用户-角色-资源 权限简单介绍

前言

所谓权限，无非就是哪些用户允许干哪些事情，能够访问、操作哪些资源（web通常以url为粒度）。一般的后台管理（配置）系统都会做相应的权限控制（往往以用户-角色-资源为基础）。

用户-角色-资源（user-role-resource）

在实际业务中，某一类可以访问/操作的资源或者页面往往是对应某一类用户的。
例如：一个教务管理系统，小明同学、小红同学等用户可以进去查成绩，看课程安排；而张老师、王老师等用户则可以进去录入、修改学生成绩；资源表内容如下：

id	description	url
1	获取成绩	/mark/get
2	获取课程	/course/get
3	录入成绩	/mark/add
4	修改成绩	/mark/modify

学生这一类用户允许访问id为1和2的资源；
老师这一类用户允许访问id为3和4的资源；

我们将拥有共同访问资源的某一类用户，统称为某个角色（role）或某个用户组（group），用户属于某个角色，而这个角色会有属于它可以访问的资源。

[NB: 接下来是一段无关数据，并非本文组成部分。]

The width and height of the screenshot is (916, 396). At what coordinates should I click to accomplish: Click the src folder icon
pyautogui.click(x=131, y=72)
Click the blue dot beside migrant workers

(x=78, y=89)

如上面的小明同学属于学生这个角色，而学生这个角色有id为1、2的资源，即可以查成绩、获取课程等，但是没有老师这个角色的资源（录入和修改成绩等）。

当有一个新的同学（user）录入时，系统则可以直接将该user设定为学生这个角色，即可拥有其对应的所有权限。

数据库表设计

用户和角色为多对多关系：一个角色是对应有多个用户的（学生-->小明、小红）；另外，一个用户可能会有多个角色，例如小杰是一个在读研究生（学生），但是也会给大一的同学讲课（老师）；

角色和资源为多对多关系：一个角色是对应多个资源的（学生-->查看成绩、获取课程）；另外，一个资源也是可以被多个角色访问的，例如修改个人信息，无论学生还是老师都可以拥有的。

具体表结构设计如下：

常规权限表结构

实际拦截操作

当用户登录之后，系统可以查询数据库，user-->role-->resource获取其可以访问/操作的资源。当该用户访问某个url时，例如/mark/modify ，web后台会设置一个专门的权限拦截器，比对判断该用户是否拥有该权限而做出相应处理。

其他拓展

1. 不同的业务可能会有不同的设计，例如目前很多管理系统往往一个用户只会对应一个角色，这样也满足了实际需求；而这时候角色和用户就是1对多的情况了。
2. 另外也存在这样的业务需求：用户除了其对应角色的权限外，还希望为该用户有其额外/特殊的对应的可访问资源，这时候user和resource之间会建立起来一个类似role_resource的多对多关系。
3. 对于角色（role），有时候会有父级的设计（多一个parent_id字段等），这时候表示子级的角色可以访问父级的资源，属于一个权限拓展的过程。比如美国大片中小士兵的id为1，而比他高一级的排长的parent_id则为1，这时候排长起码会有小士兵的权限；再上一级，连长的parent_id则是排长的id，一级一级下去。
4. 还有一些的资源会细分到以某个函数为粒度的，这时候表设计仍然类似，具体拦截方法不一样而已。

虽然拓展性有很多，但是不建议将权限关系弄得过于复杂，满足自身业务需求即可。